» DATA SUPPLIED
- Opening Delimiter -

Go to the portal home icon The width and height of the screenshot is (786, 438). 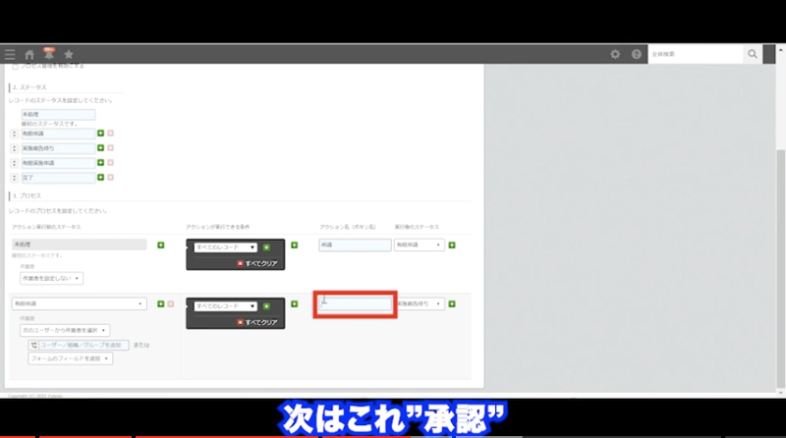click(29, 54)
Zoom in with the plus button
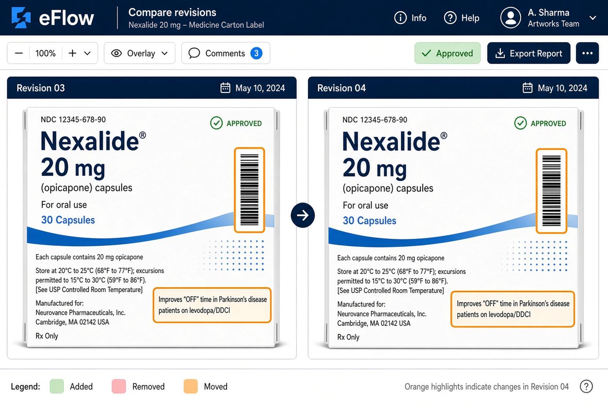The height and width of the screenshot is (409, 608). point(73,53)
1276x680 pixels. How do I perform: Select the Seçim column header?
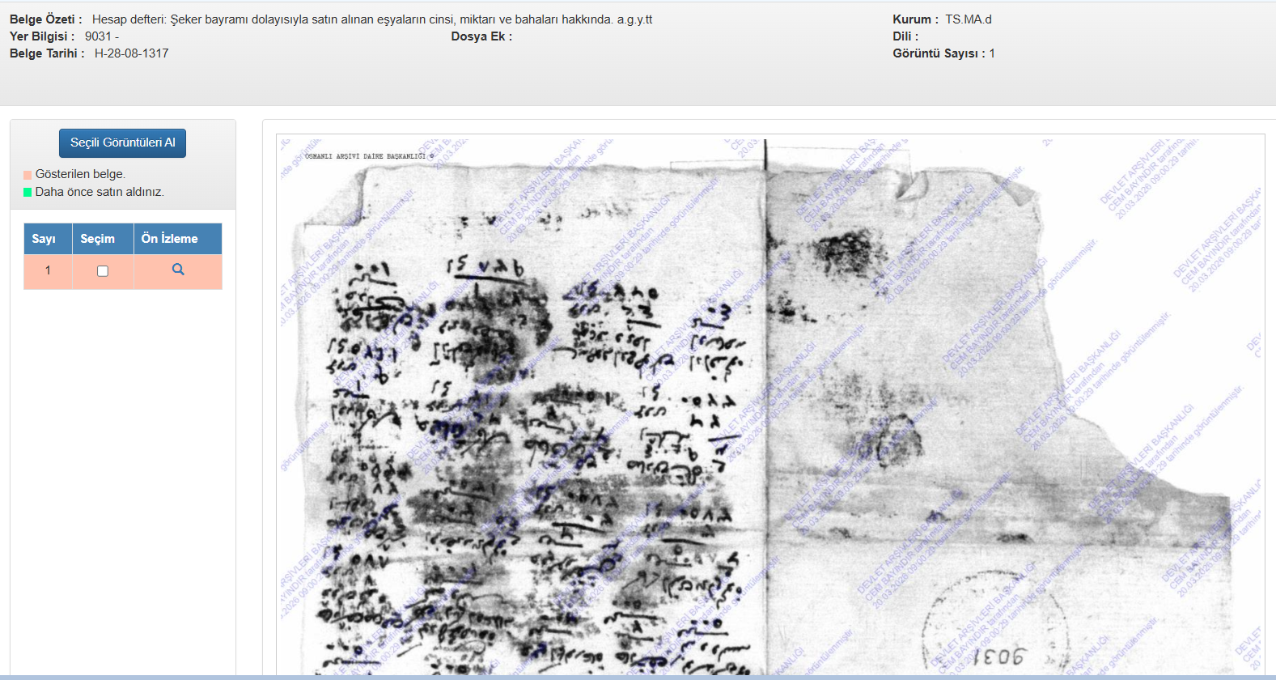pyautogui.click(x=98, y=239)
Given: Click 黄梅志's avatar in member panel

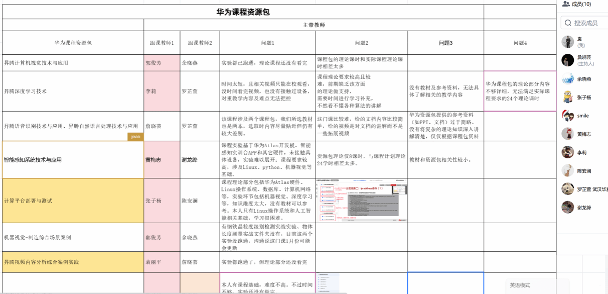Looking at the screenshot, I should [x=567, y=134].
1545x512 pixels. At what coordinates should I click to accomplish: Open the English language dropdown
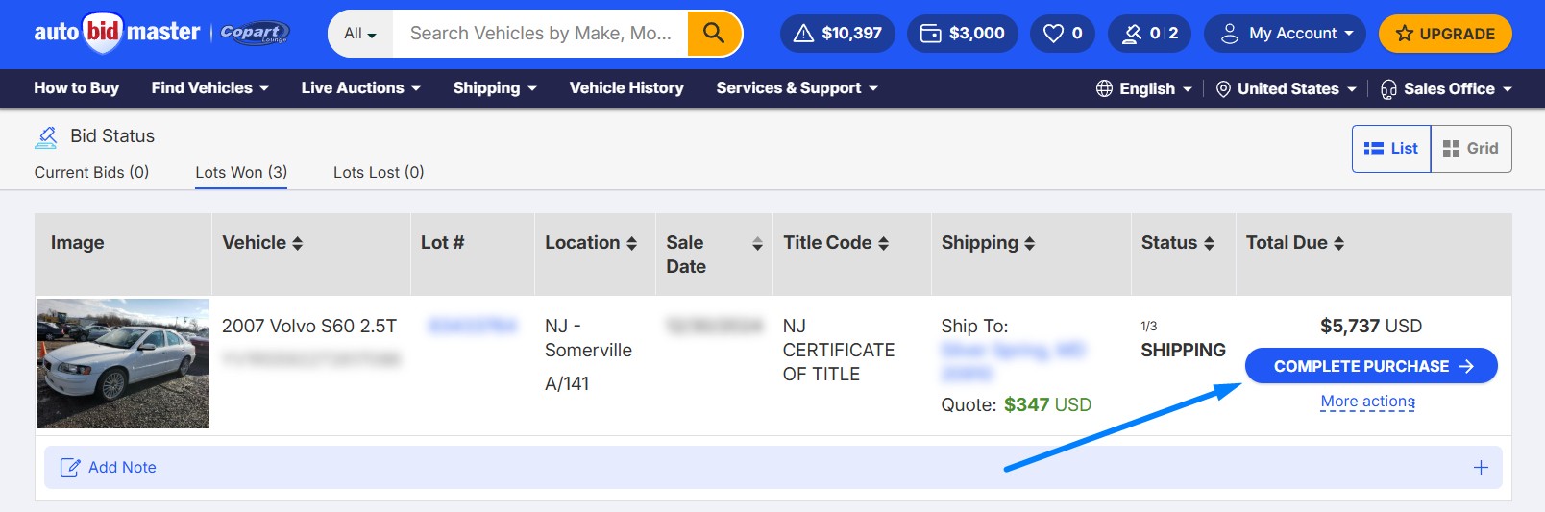pos(1144,88)
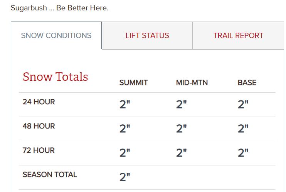Click the season total summit snowfall value
This screenshot has height=192, width=286.
(125, 177)
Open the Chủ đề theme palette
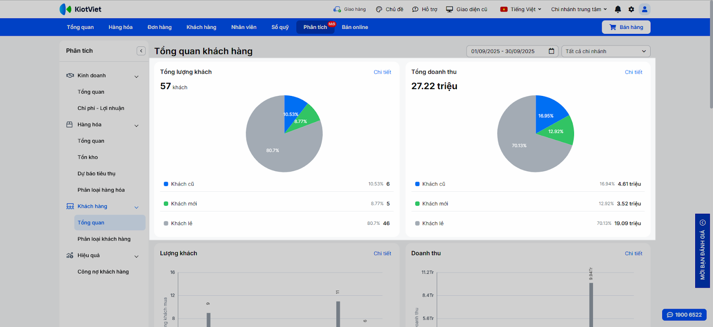The width and height of the screenshot is (713, 327). [379, 9]
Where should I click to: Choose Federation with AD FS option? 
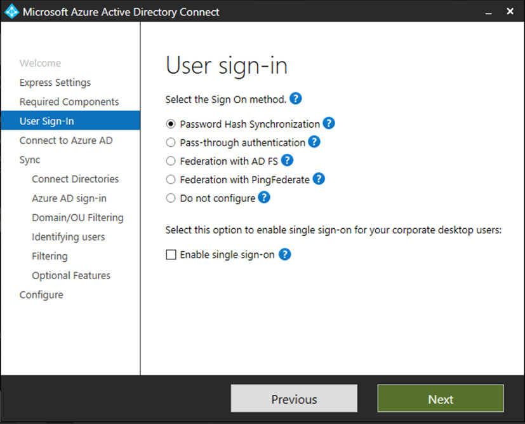click(x=170, y=161)
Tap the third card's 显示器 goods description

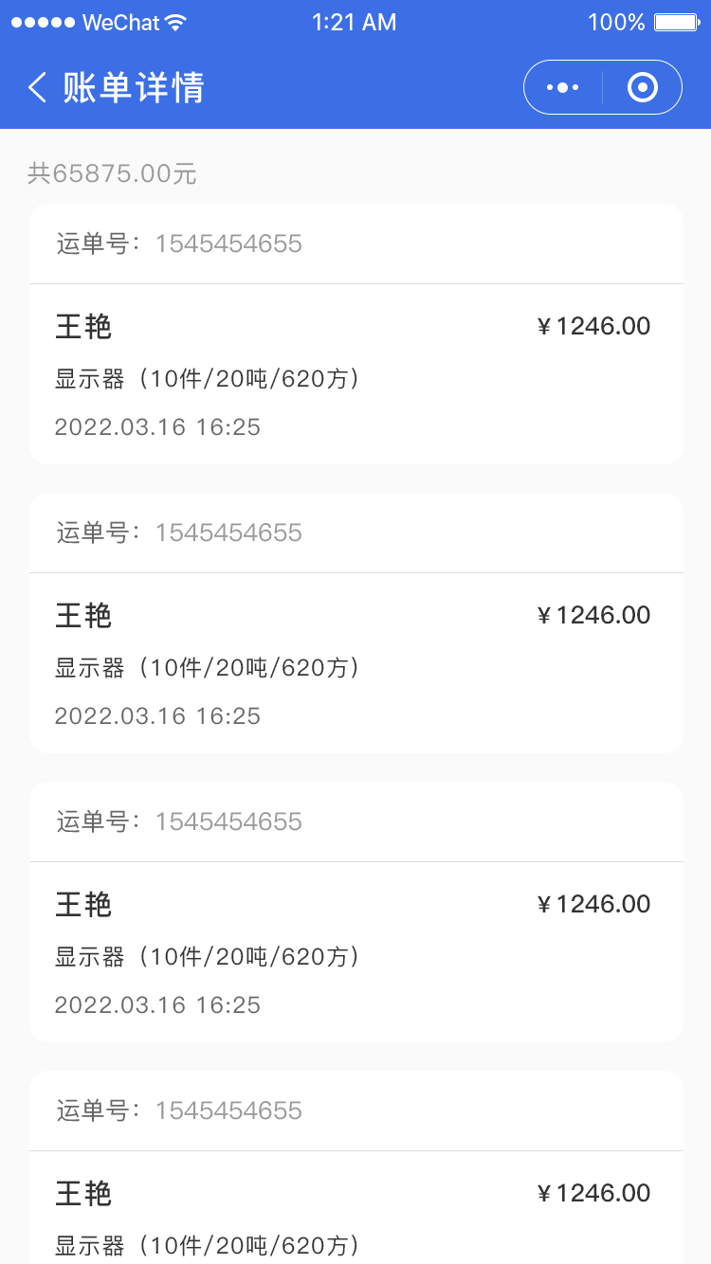tap(208, 957)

- Closing Delimiter -

» ACTION ITEM
The needed output is the lines from the one with "Where should I" through the end of the listing, written out exactly, both ends included, pictures excluded.

» EXPECTED OUTPUT
Where should I click to: Choose Federation with AD FS option? 
click(x=170, y=161)
Tap the third card's 显示器 goods description

tap(208, 957)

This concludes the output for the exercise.